台風の襲来に備えてガソリンスタンドが行うべき3つの告知

インターネットの活用

 各地に甚大な被害をもたらした今回の台風19号ですが、台風の襲来に備えてガソリンを求める長蛇の列が各地のガソリンスタンドで発生しました。そして、台風上陸の前日には、その行列はピークに達しました。

 なぜガソリンスタンドに行列ができたのか。災害が発生した場合、車は以下の機能を果たすことが可能だからです。

 ①自宅や避難所が使えない時に、生活空間を確保できる
 ②暑さ、寒さを凌ぐことができる
 ③安全な場所への移動や買い出し時の交通手段として使える

 ごくごく当然のことですが、上記①はエンジンがかからなくても車さえあればいいことになります。ですが、上記②③の機能を得るには、エンジンがかからなければならないので、ガソリン・軽油といった燃料が必要です。さらに③の機能を得るためには、エンジンがかかるだけではなく、走行出来ることが必要です。

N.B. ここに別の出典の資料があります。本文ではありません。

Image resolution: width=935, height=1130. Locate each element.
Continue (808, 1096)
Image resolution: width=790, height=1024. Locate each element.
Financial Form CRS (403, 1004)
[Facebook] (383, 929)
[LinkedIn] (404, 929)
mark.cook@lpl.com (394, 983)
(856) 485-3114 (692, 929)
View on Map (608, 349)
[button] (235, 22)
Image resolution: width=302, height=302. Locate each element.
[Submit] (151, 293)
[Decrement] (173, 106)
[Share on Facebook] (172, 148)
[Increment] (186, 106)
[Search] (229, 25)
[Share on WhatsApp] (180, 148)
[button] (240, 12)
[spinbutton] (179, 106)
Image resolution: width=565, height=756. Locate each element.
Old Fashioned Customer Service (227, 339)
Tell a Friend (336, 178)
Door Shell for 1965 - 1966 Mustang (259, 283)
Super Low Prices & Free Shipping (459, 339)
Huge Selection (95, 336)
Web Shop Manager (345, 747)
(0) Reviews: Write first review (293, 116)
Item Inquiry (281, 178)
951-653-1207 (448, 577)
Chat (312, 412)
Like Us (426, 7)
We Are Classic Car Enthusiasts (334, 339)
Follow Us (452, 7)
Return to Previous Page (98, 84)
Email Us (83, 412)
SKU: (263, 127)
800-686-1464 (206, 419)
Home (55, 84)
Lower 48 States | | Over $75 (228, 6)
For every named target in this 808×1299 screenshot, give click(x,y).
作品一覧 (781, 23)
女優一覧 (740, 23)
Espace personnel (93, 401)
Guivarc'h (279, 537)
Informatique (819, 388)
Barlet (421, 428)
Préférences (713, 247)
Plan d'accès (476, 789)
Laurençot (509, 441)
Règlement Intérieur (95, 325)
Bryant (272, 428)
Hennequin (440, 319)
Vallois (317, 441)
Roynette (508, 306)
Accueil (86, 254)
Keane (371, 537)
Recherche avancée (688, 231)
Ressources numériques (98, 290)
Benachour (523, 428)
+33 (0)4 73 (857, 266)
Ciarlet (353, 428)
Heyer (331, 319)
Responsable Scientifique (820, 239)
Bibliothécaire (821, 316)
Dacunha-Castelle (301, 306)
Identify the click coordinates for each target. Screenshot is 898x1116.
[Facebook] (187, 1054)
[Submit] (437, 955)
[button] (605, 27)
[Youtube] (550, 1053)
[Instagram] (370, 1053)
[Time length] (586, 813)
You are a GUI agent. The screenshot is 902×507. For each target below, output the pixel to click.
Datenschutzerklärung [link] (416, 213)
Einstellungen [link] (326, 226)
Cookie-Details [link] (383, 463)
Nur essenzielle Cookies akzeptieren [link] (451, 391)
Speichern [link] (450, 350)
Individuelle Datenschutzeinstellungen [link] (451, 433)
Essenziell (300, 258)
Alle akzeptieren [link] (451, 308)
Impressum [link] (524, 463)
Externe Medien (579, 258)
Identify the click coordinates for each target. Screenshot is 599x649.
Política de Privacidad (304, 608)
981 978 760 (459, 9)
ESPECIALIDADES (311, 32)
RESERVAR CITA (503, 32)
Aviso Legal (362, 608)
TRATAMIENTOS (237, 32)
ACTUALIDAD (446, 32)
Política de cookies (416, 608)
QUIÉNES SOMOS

 これを踏まえ、台風の襲来が分かったら、それに備えてガソリンスタンドは以下の告知をしておく必要があります。

台風の襲来に備えてガソリンスタンドが行うべき告知1:ガソリンの在庫

 まずは、顧客に無駄足を踏ませないことです。台風の襲来日が近づくと給油客が殺到してきますが、ここで品切れのリスクが発生します。品切れであることを知らずに来店した顧客は、同店に来るまでに無駄なガソリンを消費してしまいます。

 そこで、インターネットを活用してガソリンや軽油の在庫を告知することをお勧めします。現時点で、ハイオクガソリン、レギュラーガソリン、軽油はどの程度在庫があり、1台で20リットルの給油をすると仮定した場合、あと〇台で品切れになります、といった趣旨の告知です。

 また、タンクローリーの到着時刻が分かったら、その旨も告知しておき、〇時以降、どの程度の入荷が予定されていて、1台で20リットルの給油をすると仮定した場合、〇台への給油が可能です、といった内容の告知です。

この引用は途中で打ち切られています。